The home in two countries

Since 1985, the Israeli government in their land-grab scheme has perpetrated a consistent program of harassment of the villagers in an attempt to force the current residence to leave their ancestral land to the Israelis for them to construct yet another new settlement. To this end Israel has already demolished 29 homes and the Israeli government will not issue new building permits so if the owners of a demolished home attempt to rebuild the new home it is automatically placed under a demolition order. Additionally, 55 homes are currently laboring under demolition orders and a number of animal sheds have also been destroyed. Exorbitant fines have been imposed on the villagers. Numerous arrests have occurred (initially 22 followed by another 84) resulting in convictions and imprisonment after being pressured to sign documents acknowledging that they were illegally present on Israeli land. The Israeli government is doing this to secure the village lands in order to expand the number of Israel settlements.

View toward Jerusalem

Israel has also discontinued issuing magnetic identification card to Ein-Jweisa residents. These are necessary to cross into Israel and to apply for permission to work in Israel. Buses and private vehicles have been impounded and the drivers arrested. Exorbitant fines and fees have been assessed to get out of jail and reclaim their vehicles. Israeli Traffic Police issue citations for actions which are legal in Palestine but which are not legal in Israel. More exorbitant fines follow. The Israeli military closed the main road from Al Walaja to Bethlehem which ran through a Cremisan Monastery and Winery. One month after the Italian government had paid to resurface the road the Israeli bulldozers arrive and completely destroy it forcing all transit between Al Walaja and Bethlehem to detour along a much longer route.

Olive trees in foreground, village in background

The residents are nonviolently resisting by hiring an urban planner to design a master plan for the village and surrounding area and an attorney has been hired to adequately represent the interests of Al Walaja in the Israeli court system. In response, Israel has threatened to impose the Absentee Property Law used to confiscate the lands of Ein-Jweisa, stating that the residents are not legally present.

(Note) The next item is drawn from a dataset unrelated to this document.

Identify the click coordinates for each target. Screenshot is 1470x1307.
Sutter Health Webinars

Only the local Palestinian press covers these issues in any depth. The International Press does some unbiased coverage. The American press focuses on any violent resistance (e.g. rock throwing) and finds the non-violent resisters less newsworthy. Violence seems to “sell” in America better than content.

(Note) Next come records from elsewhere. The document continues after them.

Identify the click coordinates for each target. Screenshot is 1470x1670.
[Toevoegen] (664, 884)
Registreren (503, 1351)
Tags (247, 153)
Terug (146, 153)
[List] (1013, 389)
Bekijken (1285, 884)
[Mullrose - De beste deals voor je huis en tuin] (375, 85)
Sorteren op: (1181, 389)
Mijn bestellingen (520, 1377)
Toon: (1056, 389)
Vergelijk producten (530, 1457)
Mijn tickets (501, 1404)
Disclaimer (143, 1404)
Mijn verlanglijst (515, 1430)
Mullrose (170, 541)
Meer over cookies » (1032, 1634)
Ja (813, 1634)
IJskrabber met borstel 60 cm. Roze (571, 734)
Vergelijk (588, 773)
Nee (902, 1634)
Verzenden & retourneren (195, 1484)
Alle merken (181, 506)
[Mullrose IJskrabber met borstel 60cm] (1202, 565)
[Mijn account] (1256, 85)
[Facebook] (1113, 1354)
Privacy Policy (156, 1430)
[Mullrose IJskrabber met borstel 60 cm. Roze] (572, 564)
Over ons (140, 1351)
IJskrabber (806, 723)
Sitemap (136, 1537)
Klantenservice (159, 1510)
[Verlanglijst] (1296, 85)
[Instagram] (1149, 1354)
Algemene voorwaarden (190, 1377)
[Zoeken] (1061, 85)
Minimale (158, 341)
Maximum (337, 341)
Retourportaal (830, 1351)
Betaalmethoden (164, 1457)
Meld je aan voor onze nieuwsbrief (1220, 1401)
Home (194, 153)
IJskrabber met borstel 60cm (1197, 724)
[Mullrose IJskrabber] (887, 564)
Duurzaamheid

The youngest son, in the shadow of the wall

This narration could continue with more details about the difficulties and frustrations that these villagers live with on a daily basis. Appeals to international communities, especially the United State go unheeded. The power is on the side of the occupying nation, Israel. The United States, with large aid packages, has supported these actions without adequate criticism or demands for restraint and justice for the occupied. Since the Palestinian lobby is not as influential as some other lobbies, a change in US governmental policy will be difficult to accomplish. International law in this case is being ignored by Israel and the United States.